_SHORT PROBLEM_
Rewrite the data below with every "Find the location of" changed to "Determine the position of". Leave everything else untouched.

##### DATA IN THIS EXERCISE #####

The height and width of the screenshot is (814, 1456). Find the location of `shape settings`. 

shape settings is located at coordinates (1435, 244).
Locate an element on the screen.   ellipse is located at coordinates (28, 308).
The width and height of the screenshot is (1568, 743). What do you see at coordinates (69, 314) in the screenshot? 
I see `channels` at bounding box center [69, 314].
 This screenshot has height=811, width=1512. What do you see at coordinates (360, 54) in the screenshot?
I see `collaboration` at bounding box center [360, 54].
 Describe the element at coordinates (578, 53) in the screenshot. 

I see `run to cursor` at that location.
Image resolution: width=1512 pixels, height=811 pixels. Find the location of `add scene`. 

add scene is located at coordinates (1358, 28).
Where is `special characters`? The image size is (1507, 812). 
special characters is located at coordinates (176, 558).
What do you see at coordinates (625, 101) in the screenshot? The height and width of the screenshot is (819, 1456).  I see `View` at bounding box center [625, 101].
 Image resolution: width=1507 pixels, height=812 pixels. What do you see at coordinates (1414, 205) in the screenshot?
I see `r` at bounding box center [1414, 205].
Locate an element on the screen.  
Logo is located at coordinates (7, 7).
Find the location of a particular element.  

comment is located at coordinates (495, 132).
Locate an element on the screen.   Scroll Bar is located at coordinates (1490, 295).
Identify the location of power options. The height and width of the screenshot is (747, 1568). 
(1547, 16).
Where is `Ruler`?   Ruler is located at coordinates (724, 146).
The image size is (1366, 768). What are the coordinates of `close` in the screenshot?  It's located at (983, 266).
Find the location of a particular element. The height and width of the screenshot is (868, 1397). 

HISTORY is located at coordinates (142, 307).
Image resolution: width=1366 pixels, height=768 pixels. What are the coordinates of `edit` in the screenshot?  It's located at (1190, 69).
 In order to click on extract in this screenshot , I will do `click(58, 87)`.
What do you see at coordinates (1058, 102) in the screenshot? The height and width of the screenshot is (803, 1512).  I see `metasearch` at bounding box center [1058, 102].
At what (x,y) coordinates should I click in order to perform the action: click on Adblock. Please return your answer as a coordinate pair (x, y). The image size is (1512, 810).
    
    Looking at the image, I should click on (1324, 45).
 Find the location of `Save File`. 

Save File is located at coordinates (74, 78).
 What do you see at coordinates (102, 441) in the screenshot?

#####

_TASK SOLUTION_
The height and width of the screenshot is (814, 1456). Determine the position of `shape settings`. 

shape settings is located at coordinates (1435, 244).
Locate an element on the screen.   ellipse is located at coordinates (28, 308).
The width and height of the screenshot is (1568, 743). What do you see at coordinates (69, 314) in the screenshot? 
I see `channels` at bounding box center [69, 314].
 This screenshot has height=811, width=1512. What do you see at coordinates (360, 54) in the screenshot?
I see `collaboration` at bounding box center [360, 54].
 Describe the element at coordinates (578, 53) in the screenshot. 

I see `run to cursor` at that location.
Image resolution: width=1512 pixels, height=811 pixels. Determine the position of `add scene`. 

add scene is located at coordinates (1358, 28).
Where is `special characters`? The image size is (1507, 812). 
special characters is located at coordinates (176, 558).
What do you see at coordinates (625, 101) in the screenshot? The height and width of the screenshot is (819, 1456).  I see `View` at bounding box center [625, 101].
 Image resolution: width=1507 pixels, height=812 pixels. What do you see at coordinates (1414, 205) in the screenshot?
I see `r` at bounding box center [1414, 205].
Locate an element on the screen.  
Logo is located at coordinates (7, 7).
Determine the position of a particular element.  

comment is located at coordinates (495, 132).
Locate an element on the screen.   Scroll Bar is located at coordinates (1490, 295).
Identify the location of power options. The height and width of the screenshot is (747, 1568). 
(1547, 16).
Where is `Ruler`?   Ruler is located at coordinates (724, 146).
The image size is (1366, 768). What are the coordinates of `close` in the screenshot?  It's located at (983, 266).
Determine the position of a particular element. The height and width of the screenshot is (868, 1397). 

HISTORY is located at coordinates (142, 307).
Image resolution: width=1366 pixels, height=768 pixels. What are the coordinates of `edit` in the screenshot?  It's located at (1190, 69).
 In order to click on extract in this screenshot , I will do `click(58, 87)`.
What do you see at coordinates (1058, 102) in the screenshot? The height and width of the screenshot is (803, 1512).  I see `metasearch` at bounding box center [1058, 102].
At what (x,y) coordinates should I click in order to perform the action: click on Adblock. Please return your answer as a coordinate pair (x, y). The image size is (1512, 810).
    
    Looking at the image, I should click on (1324, 45).
 Determine the position of `Save File`. 

Save File is located at coordinates (74, 78).
 What do you see at coordinates (102, 441) in the screenshot?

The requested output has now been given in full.